_Given exercise_
Rewrite the rows below as a numbered list, dropping any blank lines.

[Dataset items]
···

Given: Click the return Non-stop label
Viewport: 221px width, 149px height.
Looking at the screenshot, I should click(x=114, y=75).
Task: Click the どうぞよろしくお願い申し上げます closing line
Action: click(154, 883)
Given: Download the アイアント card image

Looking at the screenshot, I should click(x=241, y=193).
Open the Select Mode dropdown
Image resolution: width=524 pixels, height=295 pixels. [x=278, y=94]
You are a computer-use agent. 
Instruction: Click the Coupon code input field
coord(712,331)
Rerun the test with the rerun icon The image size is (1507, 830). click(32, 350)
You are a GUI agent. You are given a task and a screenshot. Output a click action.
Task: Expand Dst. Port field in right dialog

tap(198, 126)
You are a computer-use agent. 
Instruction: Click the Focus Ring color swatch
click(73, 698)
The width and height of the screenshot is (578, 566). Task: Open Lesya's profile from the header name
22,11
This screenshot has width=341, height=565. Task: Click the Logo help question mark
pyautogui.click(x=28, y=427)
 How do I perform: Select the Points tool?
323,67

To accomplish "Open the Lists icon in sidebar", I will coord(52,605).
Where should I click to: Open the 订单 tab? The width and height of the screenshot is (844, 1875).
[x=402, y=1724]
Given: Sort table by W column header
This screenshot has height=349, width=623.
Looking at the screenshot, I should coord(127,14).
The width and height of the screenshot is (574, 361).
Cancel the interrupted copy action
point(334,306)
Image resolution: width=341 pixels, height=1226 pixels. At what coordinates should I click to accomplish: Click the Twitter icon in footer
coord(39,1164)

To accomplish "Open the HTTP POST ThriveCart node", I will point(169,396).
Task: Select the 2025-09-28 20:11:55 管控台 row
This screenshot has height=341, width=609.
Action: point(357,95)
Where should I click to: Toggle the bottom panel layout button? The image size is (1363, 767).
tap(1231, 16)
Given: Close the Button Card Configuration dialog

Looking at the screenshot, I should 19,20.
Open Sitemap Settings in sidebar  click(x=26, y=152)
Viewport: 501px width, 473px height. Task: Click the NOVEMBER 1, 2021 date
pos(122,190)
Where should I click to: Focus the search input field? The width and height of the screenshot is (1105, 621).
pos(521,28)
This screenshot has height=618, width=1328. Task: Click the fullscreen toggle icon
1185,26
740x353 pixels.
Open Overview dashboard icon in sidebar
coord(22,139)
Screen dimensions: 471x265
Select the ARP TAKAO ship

···

_Response_
1. Given: Click the return Non-stop label
2. Viewport: 221px width, 149px height.
3. Looking at the screenshot, I should click(x=114, y=75).
4. Task: Click the どうぞよろしくお願い申し上げます closing line
5. Action: click(154, 883)
6. Given: Download the アイアント card image
7. Looking at the screenshot, I should click(x=241, y=193).
8. Open the Select Mode dropdown
9. Image resolution: width=524 pixels, height=295 pixels. [x=278, y=94]
10. You are a computer-use agent. 
11. Instruction: Click the Coupon code input field
12. coord(712,331)
13. Rerun the test with the rerun icon The image size is (1507, 830). click(32, 350)
14. You are a GUI agent. You are given a task and a screenshot. Output a click action.
15. Task: Expand Dst. Port field in right dialog
16. tap(198, 126)
17. You are a computer-use agent. 
18. Instruction: Click the Focus Ring color swatch
19. click(73, 698)
20. The width and height of the screenshot is (578, 566). Task: Open Lesya's profile from the header name
21. 22,11
22. This screenshot has width=341, height=565. Task: Click the Logo help question mark
23. pyautogui.click(x=28, y=427)
24.  How do I perform: Select the Points tool?
25. 323,67
26. To accomplish "Open the Lists icon in sidebar", I will coord(52,605).
27. Where should I click to: Open the 订单 tab? The width and height of the screenshot is (844, 1875).
28. [x=402, y=1724]
29. Given: Sort table by W column header
30. This screenshot has height=349, width=623.
31. Looking at the screenshot, I should coord(127,14).
32. The width and height of the screenshot is (574, 361).
33. Cancel the interrupted copy action
34. point(334,306)
35. Image resolution: width=341 pixels, height=1226 pixels. At what coordinates should I click to accomplish: Click the Twitter icon in footer
36. coord(39,1164)
37. To accomplish "Open the HTTP POST ThriveCart node", I will point(169,396).
38. Task: Select the 2025-09-28 20:11:55 管控台 row
39. This screenshot has height=341, width=609.
40. Action: point(357,95)
41. Where should I click to: Toggle the bottom panel layout button? The image size is (1363, 767).
42. tap(1231, 16)
43. Given: Close the Button Card Configuration dialog
44. Looking at the screenshot, I should 19,20.
45. Open Sitemap Settings in sidebar  click(x=26, y=152)
46. Viewport: 501px width, 473px height. Task: Click the NOVEMBER 1, 2021 date
47. pos(122,190)
48. Where should I click to: Focus the search input field? The width and height of the screenshot is (1105, 621).
49. pos(521,28)
50. This screenshot has height=618, width=1328. Task: Click the fullscreen toggle icon
51. 1185,26
52. 740x353 pixels.
53. Open Overview dashboard icon in sidebar
54. coord(22,139)
55. Screen dimensions: 471x265
56. Select the ARP TAKAO ship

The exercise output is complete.